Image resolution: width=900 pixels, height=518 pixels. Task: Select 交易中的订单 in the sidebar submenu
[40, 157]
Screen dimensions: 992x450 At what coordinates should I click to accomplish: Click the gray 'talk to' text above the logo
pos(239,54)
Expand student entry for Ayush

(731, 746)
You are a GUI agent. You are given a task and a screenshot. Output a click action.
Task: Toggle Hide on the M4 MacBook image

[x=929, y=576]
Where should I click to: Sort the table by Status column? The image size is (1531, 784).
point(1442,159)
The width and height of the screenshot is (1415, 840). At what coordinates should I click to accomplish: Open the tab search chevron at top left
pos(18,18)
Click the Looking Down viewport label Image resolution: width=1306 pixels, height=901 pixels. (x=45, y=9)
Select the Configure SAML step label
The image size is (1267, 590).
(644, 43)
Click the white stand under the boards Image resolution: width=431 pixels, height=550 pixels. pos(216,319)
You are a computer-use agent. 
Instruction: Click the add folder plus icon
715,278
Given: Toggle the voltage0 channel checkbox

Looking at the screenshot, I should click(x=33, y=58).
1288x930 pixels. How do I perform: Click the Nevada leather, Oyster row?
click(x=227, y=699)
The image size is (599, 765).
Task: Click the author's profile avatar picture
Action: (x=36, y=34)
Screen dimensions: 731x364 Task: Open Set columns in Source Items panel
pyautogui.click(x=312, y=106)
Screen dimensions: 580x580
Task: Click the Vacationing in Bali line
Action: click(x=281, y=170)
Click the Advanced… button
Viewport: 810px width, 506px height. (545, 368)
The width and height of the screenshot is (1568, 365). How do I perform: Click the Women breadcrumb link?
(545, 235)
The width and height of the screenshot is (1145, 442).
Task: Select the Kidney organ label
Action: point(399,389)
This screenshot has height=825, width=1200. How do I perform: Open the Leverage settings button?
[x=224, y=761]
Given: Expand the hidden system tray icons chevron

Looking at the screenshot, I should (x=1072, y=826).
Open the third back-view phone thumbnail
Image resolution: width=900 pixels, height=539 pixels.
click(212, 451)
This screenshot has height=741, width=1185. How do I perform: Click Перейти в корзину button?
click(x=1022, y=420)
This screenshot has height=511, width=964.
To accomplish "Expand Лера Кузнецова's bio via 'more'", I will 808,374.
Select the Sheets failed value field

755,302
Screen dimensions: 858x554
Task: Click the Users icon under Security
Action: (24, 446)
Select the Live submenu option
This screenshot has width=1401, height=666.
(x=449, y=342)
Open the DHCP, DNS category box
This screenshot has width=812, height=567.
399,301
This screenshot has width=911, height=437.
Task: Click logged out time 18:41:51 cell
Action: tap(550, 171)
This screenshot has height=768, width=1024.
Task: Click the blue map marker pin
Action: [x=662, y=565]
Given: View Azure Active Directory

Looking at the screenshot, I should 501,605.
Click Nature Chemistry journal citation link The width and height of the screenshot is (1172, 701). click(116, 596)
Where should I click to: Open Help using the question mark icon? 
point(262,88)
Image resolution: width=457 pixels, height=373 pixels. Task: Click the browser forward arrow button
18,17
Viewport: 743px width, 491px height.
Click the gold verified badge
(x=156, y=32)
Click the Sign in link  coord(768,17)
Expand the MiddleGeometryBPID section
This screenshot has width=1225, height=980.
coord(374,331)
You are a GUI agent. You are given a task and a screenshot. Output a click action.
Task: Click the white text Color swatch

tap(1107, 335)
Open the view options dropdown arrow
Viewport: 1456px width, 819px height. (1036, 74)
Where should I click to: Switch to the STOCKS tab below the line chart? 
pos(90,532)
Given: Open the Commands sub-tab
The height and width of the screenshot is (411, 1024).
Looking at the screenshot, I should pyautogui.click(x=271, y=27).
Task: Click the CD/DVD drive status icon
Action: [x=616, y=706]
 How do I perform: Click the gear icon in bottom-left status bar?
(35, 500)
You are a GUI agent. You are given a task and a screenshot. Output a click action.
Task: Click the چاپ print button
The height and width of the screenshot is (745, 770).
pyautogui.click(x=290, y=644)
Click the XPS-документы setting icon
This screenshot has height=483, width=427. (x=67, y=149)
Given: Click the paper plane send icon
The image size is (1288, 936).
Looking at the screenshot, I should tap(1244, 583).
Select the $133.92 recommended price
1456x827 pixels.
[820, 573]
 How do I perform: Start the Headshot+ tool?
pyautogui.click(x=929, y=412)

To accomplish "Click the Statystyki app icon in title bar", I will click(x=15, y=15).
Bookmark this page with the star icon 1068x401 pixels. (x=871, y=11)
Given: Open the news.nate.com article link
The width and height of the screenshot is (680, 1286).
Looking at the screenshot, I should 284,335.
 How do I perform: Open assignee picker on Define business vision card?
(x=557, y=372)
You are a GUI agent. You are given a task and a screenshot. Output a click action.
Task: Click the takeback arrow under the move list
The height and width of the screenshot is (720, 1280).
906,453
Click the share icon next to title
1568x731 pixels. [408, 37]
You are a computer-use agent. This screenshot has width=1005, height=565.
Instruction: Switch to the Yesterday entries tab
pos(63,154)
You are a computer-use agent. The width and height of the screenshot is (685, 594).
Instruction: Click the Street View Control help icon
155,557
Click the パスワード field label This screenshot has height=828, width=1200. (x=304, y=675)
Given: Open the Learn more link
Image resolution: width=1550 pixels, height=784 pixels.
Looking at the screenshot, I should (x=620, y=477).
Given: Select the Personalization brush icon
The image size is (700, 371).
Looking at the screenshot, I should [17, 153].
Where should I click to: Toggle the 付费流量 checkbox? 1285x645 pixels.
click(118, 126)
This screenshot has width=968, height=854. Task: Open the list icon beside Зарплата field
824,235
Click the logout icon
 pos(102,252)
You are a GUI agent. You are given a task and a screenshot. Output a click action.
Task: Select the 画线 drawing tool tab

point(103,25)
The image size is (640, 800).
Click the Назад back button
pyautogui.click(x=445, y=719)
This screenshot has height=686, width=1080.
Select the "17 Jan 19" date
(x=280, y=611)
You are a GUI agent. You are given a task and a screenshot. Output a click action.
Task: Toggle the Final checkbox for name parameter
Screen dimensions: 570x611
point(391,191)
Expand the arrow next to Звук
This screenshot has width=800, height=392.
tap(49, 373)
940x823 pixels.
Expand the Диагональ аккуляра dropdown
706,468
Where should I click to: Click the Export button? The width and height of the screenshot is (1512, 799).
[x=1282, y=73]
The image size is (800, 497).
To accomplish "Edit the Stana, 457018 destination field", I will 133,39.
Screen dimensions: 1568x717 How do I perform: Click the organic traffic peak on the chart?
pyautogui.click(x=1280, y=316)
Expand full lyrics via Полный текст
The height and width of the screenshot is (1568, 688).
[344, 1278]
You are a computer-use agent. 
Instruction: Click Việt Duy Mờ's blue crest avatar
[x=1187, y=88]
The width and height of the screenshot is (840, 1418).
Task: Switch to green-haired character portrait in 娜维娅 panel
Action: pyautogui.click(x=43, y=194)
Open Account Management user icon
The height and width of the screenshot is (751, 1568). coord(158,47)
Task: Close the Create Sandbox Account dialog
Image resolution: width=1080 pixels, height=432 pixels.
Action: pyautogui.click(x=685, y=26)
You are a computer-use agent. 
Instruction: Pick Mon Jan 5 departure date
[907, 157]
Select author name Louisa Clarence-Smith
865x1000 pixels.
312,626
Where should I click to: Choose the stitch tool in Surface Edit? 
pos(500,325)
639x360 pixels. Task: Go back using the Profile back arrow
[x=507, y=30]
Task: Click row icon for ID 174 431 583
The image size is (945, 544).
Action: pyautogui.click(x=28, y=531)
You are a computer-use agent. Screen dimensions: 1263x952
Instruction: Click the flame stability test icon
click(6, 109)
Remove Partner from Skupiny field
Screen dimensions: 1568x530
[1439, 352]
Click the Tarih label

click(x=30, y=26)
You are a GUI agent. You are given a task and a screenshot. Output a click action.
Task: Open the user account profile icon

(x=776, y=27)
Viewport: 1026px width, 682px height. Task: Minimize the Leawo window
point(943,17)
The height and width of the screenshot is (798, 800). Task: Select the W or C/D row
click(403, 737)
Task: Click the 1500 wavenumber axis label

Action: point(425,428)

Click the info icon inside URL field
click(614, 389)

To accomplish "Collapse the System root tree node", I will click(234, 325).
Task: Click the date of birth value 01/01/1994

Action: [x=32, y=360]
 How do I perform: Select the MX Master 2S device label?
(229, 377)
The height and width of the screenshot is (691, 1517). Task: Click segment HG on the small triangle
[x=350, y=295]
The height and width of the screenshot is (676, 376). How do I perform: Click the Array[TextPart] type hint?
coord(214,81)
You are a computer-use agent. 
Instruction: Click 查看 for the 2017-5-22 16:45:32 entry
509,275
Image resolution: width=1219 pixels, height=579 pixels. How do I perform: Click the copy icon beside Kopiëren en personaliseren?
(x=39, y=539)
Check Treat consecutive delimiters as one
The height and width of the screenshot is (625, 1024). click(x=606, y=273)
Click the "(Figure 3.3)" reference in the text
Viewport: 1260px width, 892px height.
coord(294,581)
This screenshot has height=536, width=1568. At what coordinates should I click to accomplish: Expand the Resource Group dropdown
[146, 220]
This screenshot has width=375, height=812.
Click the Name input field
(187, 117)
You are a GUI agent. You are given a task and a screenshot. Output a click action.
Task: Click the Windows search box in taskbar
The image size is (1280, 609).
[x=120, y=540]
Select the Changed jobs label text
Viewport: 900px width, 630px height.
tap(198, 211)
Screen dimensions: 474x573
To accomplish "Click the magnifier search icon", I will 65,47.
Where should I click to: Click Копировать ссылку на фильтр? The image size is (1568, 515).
+ + + + +
• **Task to carry out**: Copy out precisely the lines from the line with "Instruction: Click the Street" to the line with "Given: Select the Personalization brush icon" in the material above, including those two lines and omitting all the rest.

• **Your solution**:
Instruction: Click the Street View Control help icon
155,557
Click the パスワード field label This screenshot has height=828, width=1200. (x=304, y=675)
Given: Open the Learn more link
Image resolution: width=1550 pixels, height=784 pixels.
Looking at the screenshot, I should (x=620, y=477).
Given: Select the Personalization brush icon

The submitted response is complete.